# SOURCE PASSAGE:
Men show their appreciation and affection for their wives in different ways ... sometimes. It might involve a bouquet of flowers, a surprise dinner out or maybe just abstaining from going to the pub for one evening. For Prince Albert however, he came up with something all together a bit more extravagant, when in the 1860's he created an ornamental water garden in Kensington Gardens as a landscaped love letter to his wife, Queen Victoria.
The garden is still there just by Lancaster Gate, having recently undergone a £486,000 restoration programme and overlooks the tranquil Long water, the river which flows through the Royal Park in to the Serpentine. It is quite a lavish affair complete with four basins, fountains, sculptures and urns, many of which have had their ornate carvings re-worked and restored in recent years. As you wander around you might notice five motifs which recur throughout; the swan's breast, woman's head, ram's head, dolphin and oval.
Prince Albert didn't dive in at the deep end, but as a man with 'green fingers' had already created an Italian style garden at Osborne House, the Royal retreat on the Isle of Wight, where he had taken charge of the garden. The pump house to the north originally had a steam engine for operating the fountains and a stoker was apparently employed to work each Saturday night, through the night, pumping water in to the pond, so that on Sunday, the fountains could work with no engine running, as if by magic.
Unfortunately, when I took these photos, it was a rather grey day, but Hyde Park and Kensington Gardens are a wonderful place to go for a stroll, and apart from the distant hum of traffic, you can almost forget you're in London. For film buffs, the Italian Gardens featured in both 'Bridget Jones: The Edge of Reason' and another film called 'Wimbledon' (starring Kirstin Dunst and Paul Bettany). Also, you'll notice that all the parks in London have oodles of benches, should you wish to rest your weary legs, but just next to the Italian Gardens is what must surely be one of the most extravagant park benches I've ever seen. It looks like this.

# RECORDED DATA:
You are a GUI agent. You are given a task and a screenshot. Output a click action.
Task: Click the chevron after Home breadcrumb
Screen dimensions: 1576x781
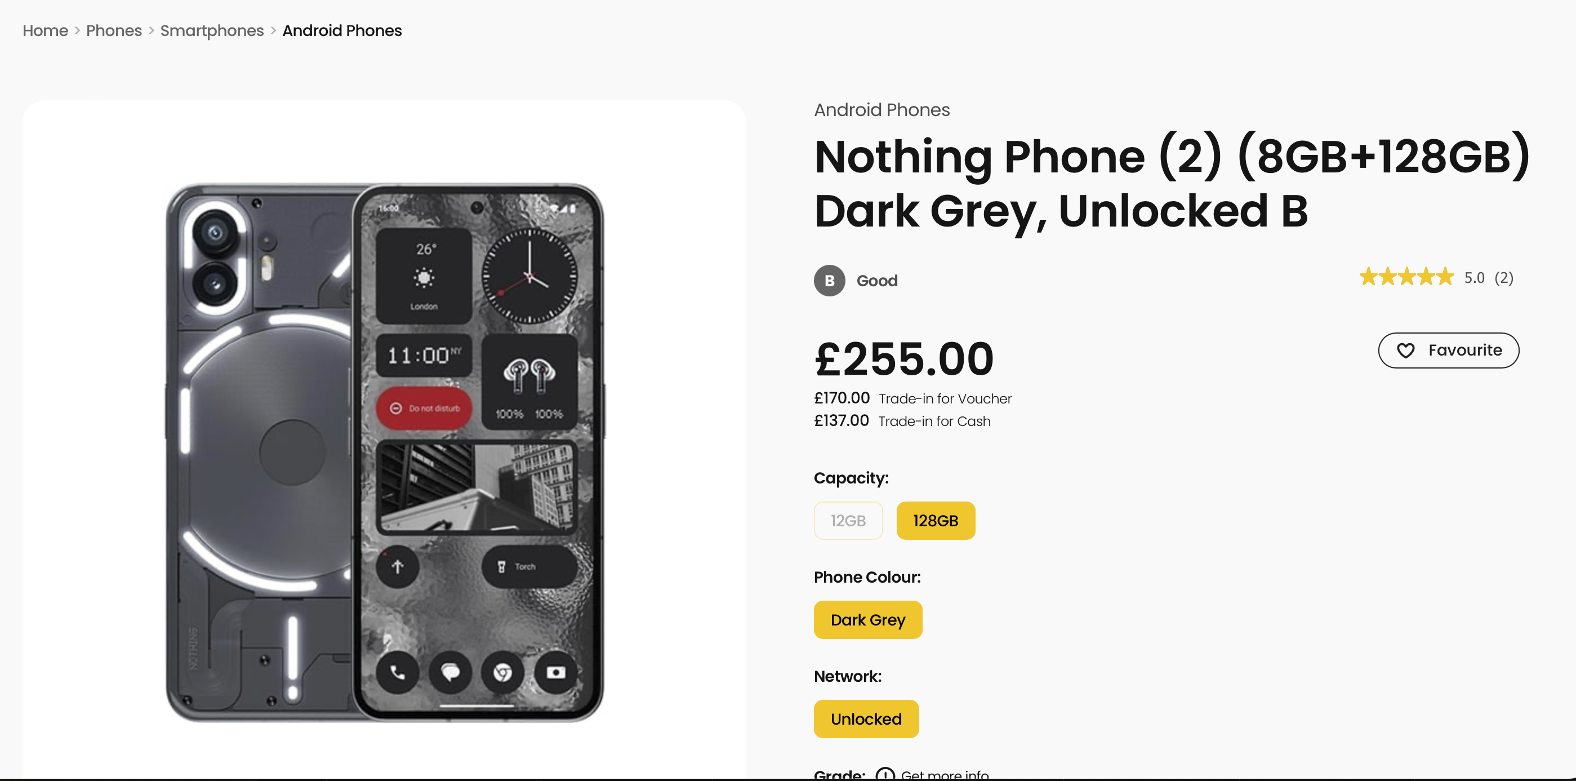point(77,31)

# WRITTEN EXERCISE 1:
According to the passage about Prince Albert's water garden in Kensington Gardens, how much did its recent restoration program cost?
# WRITTEN EXERCISE 2:
In the passage about Prince Albert's water garden, why did a stoker work through every Saturday night at the pump house?
# WRITTEN EXERCISE 3:
Reproduce the passage about Prince Albert's water garden between "The garden is" and "dolphin and oval.", inclusive.

# TASK RESPONSE 1:
The restoration cost £486,000.

# TASK RESPONSE 2:
The stoker pumped water into the pond overnight so that on Sunday the fountains could run with no engine working.

# TASK RESPONSE 3:
The garden is still there just by Lancaster Gate, having recently undergone a £486,000 restoration programme and overlooks the tranquil Long water, the river which flows through the Royal Park in to the Serpentine. It is quite a lavish affair complete with four basins, fountains, sculptures and urns, many of which have had their ornate carvings re-worked and restored in recent years. As you wander around you might notice five motifs which recur throughout; the swan's breast, woman's head, ram's head, dolphin and oval.